DIRECTIONS: Please report every line in the material below where the word "icon" is found.

EXERCISE MATERIAL:
........

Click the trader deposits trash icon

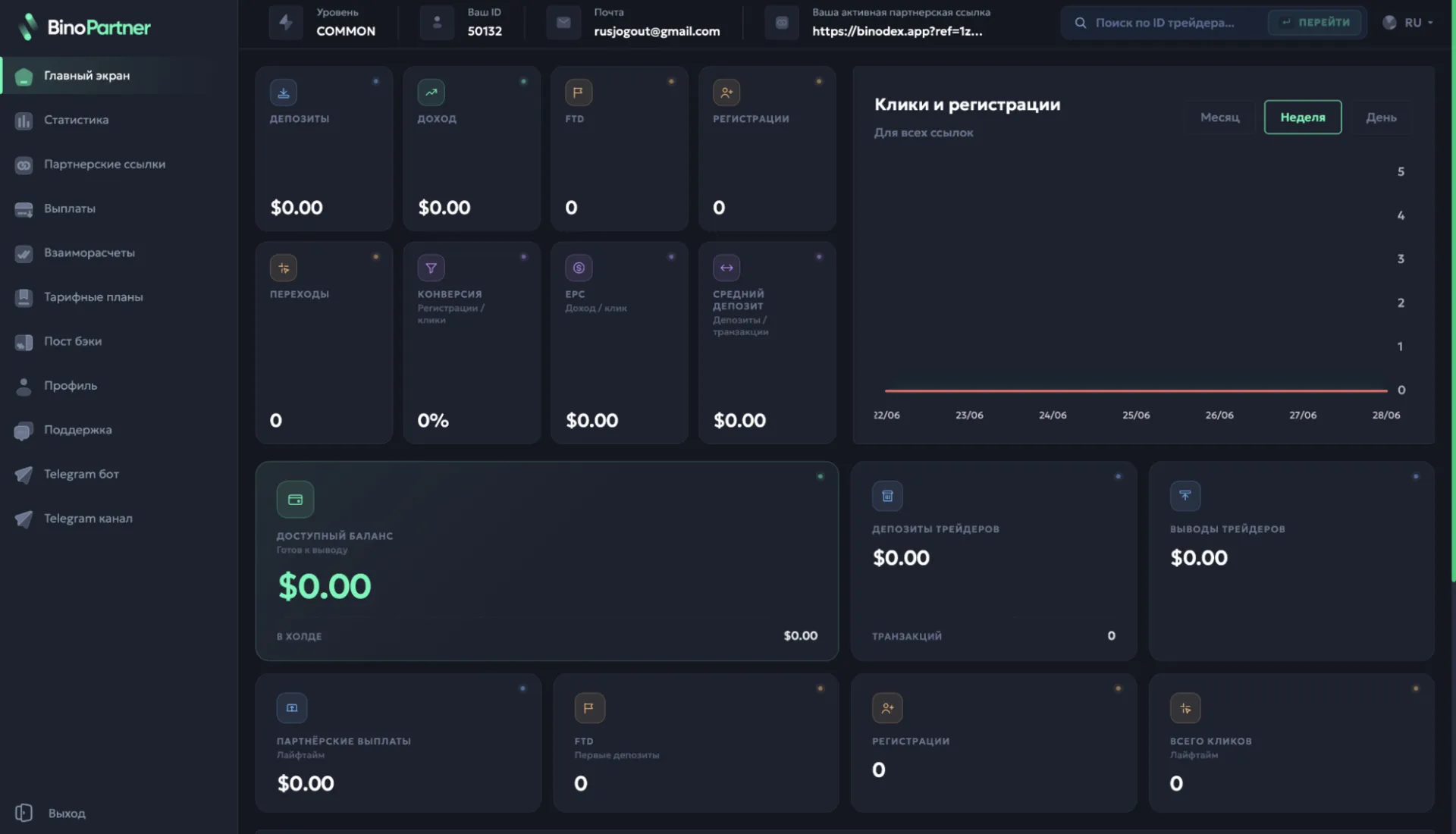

........

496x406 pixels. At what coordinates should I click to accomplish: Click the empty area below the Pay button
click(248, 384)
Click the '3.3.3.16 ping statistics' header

........

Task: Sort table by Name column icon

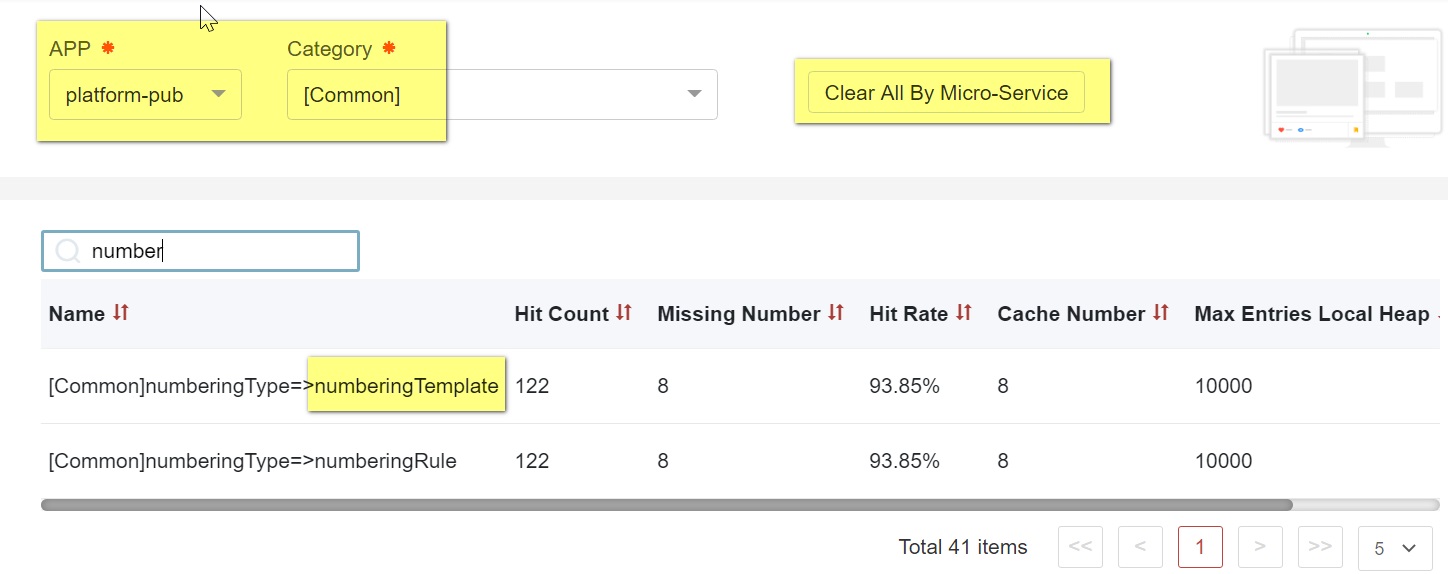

........

TASK RESULT:
Click the trader deposits trash icon
Task: Sort table by Name column icon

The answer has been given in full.